SW4: The man on the Clapham Omnibus

The man on the Clapham Omnibus is one of those phrases you hear from time to time and perhaps wonder why Clapham and why omnibus. Basically this “man” (or nowadays “person”) is used by English courts where it is necessary to decide whether someone has acted in the way that a reasonable person would. The person on the Clapham omnibus is a reasonably educated and intelligent but nondescript person, against whom the conduct of the defendant can be measured.

The phrase was first reportedly put to legal use in a reported judgment by Sir Richard Henn Collins MR in a 1903 English Court of Appeal libel case, McQuire v. Western Morning News. But he attributed it to Lord Bowen, said to have coined it in 1871 as junior counsel defending the Tichborne Claimant case (a Victorian cause celebre about the missing heir to the Tichborne baronetcy) .

[Rows of pointing data]
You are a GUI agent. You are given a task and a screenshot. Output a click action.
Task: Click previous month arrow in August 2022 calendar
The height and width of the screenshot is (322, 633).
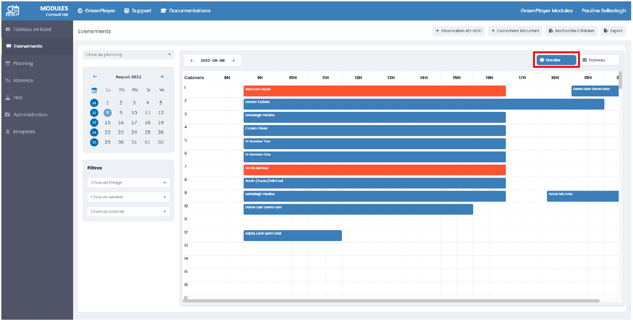(95, 77)
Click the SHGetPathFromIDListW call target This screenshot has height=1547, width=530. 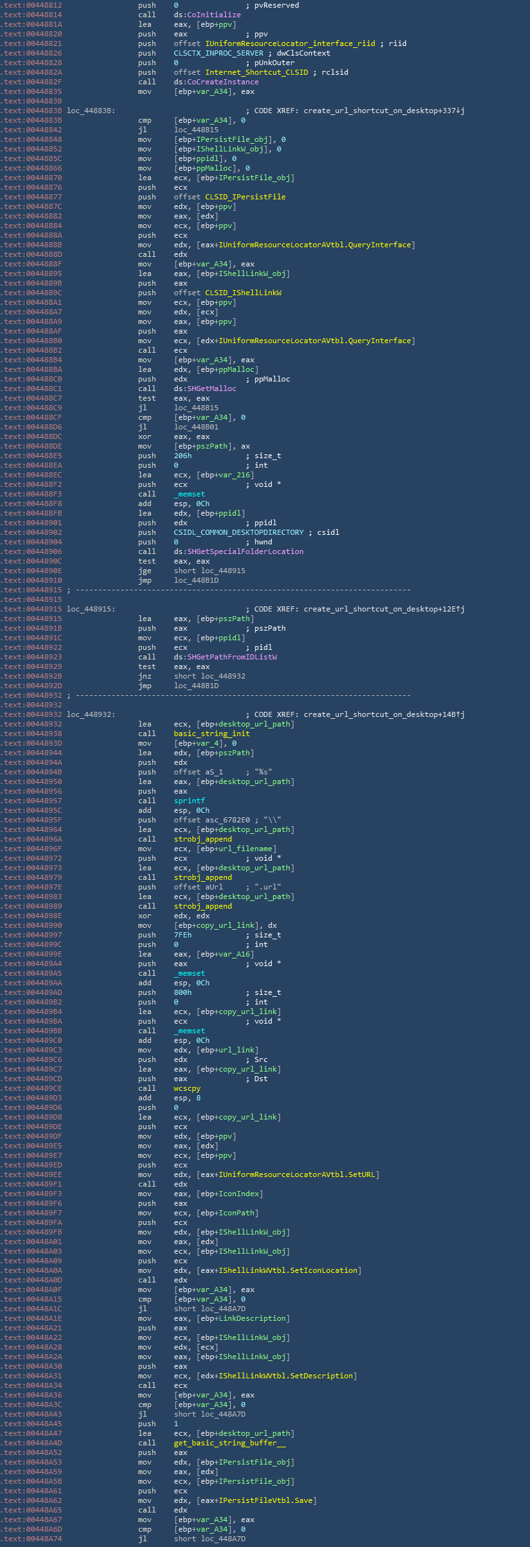pyautogui.click(x=231, y=657)
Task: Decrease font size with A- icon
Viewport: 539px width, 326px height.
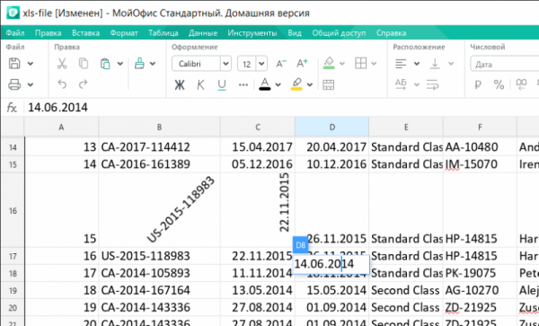Action: click(281, 64)
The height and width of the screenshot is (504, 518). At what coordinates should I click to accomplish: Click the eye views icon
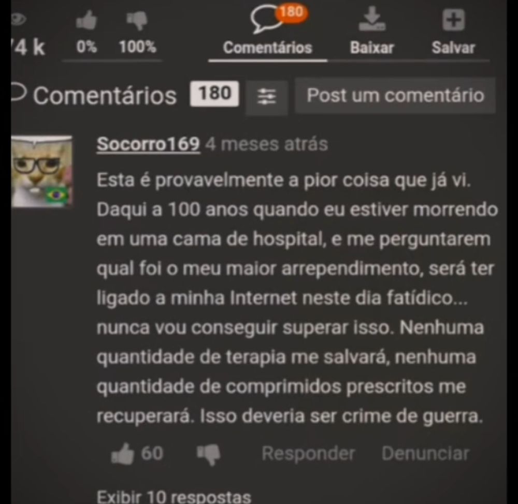(x=18, y=20)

_Exercise set_
(a) In the Clapham omnibus text, who first reportedly used the phrase in a reported judgment?
(b) From the Clapham omnibus text, transcribe the passage starting with "SW4: The man" and going on through "Tichborne baronetcy) .".

_Answers below_
(a) Sir Richard Henn Collins MR

(b)
SW4: The man on the Clapham Omnibus

The man on the Clapham Omnibus is one of those phrases you hear from time to time and perhaps wonder why Clapham and why omnibus. Basically this “man” (or nowadays “person”) is used by English courts where it is necessary to decide whether someone has acted in the way that a reasonable person would. The person on the Clapham omnibus is a reasonably educated and intelligent but nondescript person, against whom the conduct of the defendant can be measured.

The phrase was first reportedly put to legal use in a reported judgment by Sir Richard Henn Collins MR in a 1903 English Court of Appeal libel case, McQuire v. Western Morning News. But he attributed it to Lord Bowen, said to have coined it in 1871 as junior counsel defending the Tichborne Claimant case (a Victorian cause celebre about the missing heir to the Tichborne baronetcy) .